### ACTIVITY
Collect each line of the material below that contains the string "footer".

### ENTRIES SHOWN
========================================
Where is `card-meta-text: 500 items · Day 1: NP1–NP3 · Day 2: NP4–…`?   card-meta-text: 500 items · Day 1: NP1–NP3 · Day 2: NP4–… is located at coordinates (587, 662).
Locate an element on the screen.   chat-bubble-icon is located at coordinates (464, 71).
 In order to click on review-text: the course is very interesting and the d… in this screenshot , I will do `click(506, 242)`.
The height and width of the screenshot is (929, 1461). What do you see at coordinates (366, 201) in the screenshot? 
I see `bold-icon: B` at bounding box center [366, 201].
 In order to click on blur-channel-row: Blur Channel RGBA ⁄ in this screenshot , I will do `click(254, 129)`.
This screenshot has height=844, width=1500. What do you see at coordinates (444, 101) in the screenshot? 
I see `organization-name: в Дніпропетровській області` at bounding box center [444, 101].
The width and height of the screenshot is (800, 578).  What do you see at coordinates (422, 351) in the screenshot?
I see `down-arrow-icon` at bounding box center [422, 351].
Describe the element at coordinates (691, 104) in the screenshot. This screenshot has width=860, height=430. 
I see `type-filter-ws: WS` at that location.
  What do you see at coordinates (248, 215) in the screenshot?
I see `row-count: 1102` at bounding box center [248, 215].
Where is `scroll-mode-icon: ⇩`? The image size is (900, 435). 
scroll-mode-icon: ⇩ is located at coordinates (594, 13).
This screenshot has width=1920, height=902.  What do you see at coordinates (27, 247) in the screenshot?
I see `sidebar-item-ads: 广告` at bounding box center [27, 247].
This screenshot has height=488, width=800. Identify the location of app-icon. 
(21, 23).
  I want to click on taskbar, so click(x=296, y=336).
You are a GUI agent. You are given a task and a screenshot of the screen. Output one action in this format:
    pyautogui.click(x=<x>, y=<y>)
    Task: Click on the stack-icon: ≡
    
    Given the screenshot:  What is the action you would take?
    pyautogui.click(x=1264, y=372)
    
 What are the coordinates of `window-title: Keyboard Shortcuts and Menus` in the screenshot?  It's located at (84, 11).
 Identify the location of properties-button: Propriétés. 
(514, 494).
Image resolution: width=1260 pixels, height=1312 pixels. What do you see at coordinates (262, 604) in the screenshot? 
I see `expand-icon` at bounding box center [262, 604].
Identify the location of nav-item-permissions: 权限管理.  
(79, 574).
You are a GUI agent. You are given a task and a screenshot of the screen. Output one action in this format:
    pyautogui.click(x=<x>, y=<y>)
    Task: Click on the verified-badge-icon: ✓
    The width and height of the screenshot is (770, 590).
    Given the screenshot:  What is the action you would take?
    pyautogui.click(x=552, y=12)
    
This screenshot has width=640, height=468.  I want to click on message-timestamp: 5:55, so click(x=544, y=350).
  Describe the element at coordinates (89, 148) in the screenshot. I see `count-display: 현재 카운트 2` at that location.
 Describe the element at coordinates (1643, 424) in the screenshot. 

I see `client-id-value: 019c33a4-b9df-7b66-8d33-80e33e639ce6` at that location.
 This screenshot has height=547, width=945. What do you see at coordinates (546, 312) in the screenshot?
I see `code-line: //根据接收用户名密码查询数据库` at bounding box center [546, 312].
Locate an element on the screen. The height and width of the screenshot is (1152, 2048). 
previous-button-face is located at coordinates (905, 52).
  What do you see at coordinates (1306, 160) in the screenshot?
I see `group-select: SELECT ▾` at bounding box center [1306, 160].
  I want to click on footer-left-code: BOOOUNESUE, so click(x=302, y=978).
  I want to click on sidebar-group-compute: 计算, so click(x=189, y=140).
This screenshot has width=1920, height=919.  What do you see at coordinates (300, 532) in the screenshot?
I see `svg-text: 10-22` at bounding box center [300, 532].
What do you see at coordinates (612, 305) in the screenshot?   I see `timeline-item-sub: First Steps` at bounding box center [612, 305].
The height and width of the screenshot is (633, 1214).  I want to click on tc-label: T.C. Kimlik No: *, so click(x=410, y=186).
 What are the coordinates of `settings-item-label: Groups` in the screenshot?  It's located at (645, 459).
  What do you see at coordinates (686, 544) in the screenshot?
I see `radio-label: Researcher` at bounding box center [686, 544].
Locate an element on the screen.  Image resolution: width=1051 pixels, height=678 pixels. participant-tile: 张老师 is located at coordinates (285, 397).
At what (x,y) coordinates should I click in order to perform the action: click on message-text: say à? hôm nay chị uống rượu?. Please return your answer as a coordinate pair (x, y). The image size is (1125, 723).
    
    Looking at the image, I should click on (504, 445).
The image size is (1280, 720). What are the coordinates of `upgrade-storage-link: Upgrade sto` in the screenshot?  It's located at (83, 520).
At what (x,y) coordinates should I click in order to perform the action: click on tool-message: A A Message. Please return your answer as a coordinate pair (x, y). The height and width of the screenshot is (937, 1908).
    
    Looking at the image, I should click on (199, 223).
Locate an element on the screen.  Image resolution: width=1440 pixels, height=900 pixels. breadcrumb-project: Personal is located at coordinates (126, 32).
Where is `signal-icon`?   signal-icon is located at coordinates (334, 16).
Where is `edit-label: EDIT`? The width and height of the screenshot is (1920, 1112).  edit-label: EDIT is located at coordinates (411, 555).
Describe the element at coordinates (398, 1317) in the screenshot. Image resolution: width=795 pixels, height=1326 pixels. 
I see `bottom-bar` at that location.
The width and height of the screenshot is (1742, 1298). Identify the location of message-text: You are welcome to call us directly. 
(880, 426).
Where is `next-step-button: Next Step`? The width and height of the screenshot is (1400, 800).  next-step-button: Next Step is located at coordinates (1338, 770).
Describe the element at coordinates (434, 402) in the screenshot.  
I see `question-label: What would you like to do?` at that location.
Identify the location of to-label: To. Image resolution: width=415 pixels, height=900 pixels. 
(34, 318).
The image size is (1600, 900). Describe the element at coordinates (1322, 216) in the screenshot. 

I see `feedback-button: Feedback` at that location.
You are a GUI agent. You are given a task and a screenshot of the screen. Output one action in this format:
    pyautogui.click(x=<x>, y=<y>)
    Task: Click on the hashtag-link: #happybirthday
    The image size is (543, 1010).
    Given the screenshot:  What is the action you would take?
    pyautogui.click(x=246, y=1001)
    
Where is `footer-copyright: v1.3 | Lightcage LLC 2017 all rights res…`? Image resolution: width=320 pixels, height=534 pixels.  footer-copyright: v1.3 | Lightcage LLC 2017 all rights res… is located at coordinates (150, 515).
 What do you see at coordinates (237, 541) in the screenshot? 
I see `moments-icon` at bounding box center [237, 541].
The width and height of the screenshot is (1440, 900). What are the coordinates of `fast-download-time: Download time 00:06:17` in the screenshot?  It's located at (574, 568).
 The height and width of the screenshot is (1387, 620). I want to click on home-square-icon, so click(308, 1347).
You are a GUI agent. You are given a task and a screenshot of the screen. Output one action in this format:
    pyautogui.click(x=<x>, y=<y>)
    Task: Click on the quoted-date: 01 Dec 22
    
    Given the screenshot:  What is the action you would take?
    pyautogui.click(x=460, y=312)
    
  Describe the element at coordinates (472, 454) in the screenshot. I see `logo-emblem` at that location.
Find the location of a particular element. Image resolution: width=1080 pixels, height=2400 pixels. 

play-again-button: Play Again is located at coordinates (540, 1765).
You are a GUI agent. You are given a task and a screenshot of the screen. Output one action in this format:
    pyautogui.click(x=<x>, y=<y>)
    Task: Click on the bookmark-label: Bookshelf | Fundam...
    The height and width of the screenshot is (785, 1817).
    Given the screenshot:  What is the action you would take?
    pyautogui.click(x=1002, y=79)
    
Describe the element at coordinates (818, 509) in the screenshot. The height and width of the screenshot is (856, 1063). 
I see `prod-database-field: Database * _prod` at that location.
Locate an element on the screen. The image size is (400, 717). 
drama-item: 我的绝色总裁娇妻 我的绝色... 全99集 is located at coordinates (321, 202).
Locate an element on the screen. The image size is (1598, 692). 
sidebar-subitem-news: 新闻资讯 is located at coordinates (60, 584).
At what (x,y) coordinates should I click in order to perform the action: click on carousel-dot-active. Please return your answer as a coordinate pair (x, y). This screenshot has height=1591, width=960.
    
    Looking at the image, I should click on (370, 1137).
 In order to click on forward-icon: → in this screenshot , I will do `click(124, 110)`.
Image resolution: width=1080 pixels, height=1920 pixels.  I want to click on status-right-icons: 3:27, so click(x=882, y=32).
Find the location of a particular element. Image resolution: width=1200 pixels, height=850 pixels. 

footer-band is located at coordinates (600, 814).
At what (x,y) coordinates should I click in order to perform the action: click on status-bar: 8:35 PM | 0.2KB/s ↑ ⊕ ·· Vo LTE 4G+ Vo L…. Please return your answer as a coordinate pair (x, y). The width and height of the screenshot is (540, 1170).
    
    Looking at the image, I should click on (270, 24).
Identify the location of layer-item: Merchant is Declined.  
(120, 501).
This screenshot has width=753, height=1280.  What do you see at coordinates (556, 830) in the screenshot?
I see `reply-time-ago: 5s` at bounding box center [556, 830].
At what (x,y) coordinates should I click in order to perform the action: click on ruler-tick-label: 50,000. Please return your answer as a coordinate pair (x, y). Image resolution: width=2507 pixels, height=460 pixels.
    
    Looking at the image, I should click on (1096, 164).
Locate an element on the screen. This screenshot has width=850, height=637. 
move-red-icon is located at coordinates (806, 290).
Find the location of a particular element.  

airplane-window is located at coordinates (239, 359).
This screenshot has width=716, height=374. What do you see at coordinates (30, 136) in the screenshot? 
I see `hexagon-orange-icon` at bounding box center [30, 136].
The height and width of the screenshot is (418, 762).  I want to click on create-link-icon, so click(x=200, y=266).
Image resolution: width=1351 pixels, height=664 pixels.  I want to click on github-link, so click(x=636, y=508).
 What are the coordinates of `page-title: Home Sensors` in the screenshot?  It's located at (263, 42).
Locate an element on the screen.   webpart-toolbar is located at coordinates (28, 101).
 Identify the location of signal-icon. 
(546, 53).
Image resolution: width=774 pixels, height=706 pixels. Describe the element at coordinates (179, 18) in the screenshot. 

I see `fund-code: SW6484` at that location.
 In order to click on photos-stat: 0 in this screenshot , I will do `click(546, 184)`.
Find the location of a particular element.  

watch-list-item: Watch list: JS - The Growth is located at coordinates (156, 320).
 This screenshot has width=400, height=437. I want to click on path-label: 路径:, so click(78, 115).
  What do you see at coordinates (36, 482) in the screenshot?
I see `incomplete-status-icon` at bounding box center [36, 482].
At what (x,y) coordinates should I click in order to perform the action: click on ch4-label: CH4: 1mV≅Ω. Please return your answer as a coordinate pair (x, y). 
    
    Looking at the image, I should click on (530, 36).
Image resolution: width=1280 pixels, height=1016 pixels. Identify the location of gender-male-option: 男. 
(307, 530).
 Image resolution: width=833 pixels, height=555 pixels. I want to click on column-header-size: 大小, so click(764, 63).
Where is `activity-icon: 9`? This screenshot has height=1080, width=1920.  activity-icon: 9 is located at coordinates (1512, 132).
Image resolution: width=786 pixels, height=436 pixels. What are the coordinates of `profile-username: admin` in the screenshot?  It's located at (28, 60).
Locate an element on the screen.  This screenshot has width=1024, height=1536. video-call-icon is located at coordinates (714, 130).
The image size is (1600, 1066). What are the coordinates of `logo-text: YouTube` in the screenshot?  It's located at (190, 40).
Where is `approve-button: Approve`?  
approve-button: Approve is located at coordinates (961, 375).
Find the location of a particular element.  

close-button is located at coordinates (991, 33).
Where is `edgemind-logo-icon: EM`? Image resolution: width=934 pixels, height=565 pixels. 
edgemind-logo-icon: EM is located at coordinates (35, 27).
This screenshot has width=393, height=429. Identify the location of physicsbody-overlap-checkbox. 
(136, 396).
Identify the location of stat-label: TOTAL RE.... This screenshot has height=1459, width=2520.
========================================
### ANSWER SPACE
  I want to click on footer-left-code: BOOOUNESUE, so click(x=302, y=978).
Where is `footer-copyright: v1.3 | Lightcage LLC 2017 all rights res…`? Image resolution: width=320 pixels, height=534 pixels.  footer-copyright: v1.3 | Lightcage LLC 2017 all rights res… is located at coordinates (150, 515).
footer-band is located at coordinates (600, 814).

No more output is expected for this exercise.